It's not up to me, really...... I don't want my friend who brought her to me to get in trouble with work. We did say that she could just "get out"....


----------



## saxon (Feb 26, 2007)

What crap news Jen.

Would the 'owners' not let her go if someone offered a little something for her?
I asked my mother, she just hasn't got the room, I don't mind putting something in the pot to get her back for rehoming to someone who will really care for her if others would do the same?

Don't beat yourself up about it though you all did what you could to rescue her from the situation she was in I'm afraid the law is the law though and there isn't much, other than offer the greedy gits money, that can be done now.


----------



## Amalthea (Oct 2, 2007)

I can always pass that idea on to the rescuers, who can speak with the "owners".... Good thinking, Dawn!!


----------



## Nix (Jan 23, 2008)

If you abandon a cat you lose custody in my opinion. Shame the law doesn't really work that way. Anything that the powers that be can do?


----------



## feorag (Jul 31, 2007)

I'm with Dawn, maybe we could buy her from them?

You know that when it comes to rescuing cats I'll put my hand in my pocket too, so I'm happy to donate something towards the cost of buying her to get her away from these awful people!


----------



## Amalthea (Oct 2, 2007)

I'll speak to Steve about it..... Worth a shot!!


----------



## feorag (Jul 31, 2007)

It is indeed. They obviously don't want her and are only doing this because of the RSPCA.

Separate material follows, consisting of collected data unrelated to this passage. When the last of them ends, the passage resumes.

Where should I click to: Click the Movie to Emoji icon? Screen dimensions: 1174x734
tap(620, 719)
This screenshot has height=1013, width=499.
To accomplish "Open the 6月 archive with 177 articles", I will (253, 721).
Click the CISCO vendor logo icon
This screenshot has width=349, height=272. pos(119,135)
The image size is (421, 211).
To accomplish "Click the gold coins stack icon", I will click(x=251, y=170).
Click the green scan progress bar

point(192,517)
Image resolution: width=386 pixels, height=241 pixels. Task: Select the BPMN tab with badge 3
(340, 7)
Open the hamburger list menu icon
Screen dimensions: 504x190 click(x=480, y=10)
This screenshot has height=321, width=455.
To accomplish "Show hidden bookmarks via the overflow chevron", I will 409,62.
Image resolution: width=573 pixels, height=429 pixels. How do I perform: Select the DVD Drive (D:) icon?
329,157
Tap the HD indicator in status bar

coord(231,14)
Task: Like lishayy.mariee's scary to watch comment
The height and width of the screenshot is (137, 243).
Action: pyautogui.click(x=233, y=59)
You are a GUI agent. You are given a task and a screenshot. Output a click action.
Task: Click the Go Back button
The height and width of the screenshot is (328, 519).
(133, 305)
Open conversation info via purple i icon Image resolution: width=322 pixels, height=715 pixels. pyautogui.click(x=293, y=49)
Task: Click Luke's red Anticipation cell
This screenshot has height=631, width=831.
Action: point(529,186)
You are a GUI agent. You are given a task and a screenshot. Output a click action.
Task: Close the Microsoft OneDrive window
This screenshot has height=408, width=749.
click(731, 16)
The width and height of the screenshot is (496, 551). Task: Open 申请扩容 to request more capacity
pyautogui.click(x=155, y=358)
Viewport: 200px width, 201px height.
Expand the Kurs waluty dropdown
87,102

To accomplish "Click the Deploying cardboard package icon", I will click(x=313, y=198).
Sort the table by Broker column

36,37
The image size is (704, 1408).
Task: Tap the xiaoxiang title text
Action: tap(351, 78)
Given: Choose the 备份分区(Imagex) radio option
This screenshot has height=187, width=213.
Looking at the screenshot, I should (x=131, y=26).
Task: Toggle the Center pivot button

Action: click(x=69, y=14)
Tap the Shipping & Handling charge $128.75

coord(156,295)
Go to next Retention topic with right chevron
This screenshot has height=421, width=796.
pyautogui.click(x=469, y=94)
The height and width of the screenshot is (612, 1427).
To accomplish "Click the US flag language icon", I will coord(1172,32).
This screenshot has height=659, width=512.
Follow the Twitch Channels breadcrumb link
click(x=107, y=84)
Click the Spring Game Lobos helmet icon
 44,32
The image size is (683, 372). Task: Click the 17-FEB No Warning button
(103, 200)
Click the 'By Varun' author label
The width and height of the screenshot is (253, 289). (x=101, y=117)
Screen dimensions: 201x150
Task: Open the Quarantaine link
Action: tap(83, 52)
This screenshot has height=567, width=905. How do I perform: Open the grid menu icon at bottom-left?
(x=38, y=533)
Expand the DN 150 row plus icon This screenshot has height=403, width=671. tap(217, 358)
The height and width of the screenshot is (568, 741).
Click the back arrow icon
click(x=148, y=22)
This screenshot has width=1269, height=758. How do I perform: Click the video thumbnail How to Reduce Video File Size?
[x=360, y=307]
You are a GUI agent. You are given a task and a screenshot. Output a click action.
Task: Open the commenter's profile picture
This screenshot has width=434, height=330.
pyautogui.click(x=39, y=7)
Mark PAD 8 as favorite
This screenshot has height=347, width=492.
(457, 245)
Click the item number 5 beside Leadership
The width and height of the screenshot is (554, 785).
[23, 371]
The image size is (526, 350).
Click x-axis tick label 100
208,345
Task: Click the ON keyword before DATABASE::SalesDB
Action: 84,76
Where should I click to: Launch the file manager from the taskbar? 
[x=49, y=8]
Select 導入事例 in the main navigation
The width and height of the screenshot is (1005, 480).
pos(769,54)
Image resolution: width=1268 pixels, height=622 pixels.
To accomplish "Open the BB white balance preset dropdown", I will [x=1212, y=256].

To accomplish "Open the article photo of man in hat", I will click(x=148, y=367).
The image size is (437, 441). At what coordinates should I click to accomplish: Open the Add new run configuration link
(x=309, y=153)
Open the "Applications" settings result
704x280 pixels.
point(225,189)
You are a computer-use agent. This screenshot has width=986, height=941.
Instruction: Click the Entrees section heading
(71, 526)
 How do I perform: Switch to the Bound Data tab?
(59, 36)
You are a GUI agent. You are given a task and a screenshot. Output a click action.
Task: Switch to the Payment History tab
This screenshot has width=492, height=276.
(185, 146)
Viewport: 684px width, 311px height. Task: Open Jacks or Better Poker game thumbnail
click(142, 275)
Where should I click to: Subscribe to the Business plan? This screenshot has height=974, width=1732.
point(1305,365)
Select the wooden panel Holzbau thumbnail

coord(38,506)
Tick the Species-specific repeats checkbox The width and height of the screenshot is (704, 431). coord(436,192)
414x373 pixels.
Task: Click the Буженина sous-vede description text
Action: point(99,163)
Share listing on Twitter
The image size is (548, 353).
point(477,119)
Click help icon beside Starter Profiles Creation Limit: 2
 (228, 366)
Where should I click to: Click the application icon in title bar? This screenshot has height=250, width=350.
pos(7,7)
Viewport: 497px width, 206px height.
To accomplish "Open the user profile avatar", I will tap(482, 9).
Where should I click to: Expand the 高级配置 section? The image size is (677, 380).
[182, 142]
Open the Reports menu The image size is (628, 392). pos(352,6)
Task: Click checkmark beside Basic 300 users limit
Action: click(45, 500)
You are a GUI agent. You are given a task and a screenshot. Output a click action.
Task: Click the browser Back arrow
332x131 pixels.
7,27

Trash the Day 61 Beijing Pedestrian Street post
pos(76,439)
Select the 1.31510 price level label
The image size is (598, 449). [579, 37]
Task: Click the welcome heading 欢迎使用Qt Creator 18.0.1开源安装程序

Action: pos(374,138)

I worry that once they've proved to the RSPCA that they didn't abandon her and the RSPCA go away that they'll just take her somewhere and dump her!!

So if he can get to them soon enough and tell her that you were the girl who fostered her and you took a shine to her and wanted to buy her from them, I'm sure they'll agree!


----------



## Amalthea (Oct 2, 2007)

Indeedy!!!! *fingers crossed* She deserves better, poor girl!!!


----------



## kemist (Jan 25, 2009)

Some people should only be allowed pet rocks!


----------



## JUJU (Aug 16, 2007)

Even thats too good for some people :censor:


----------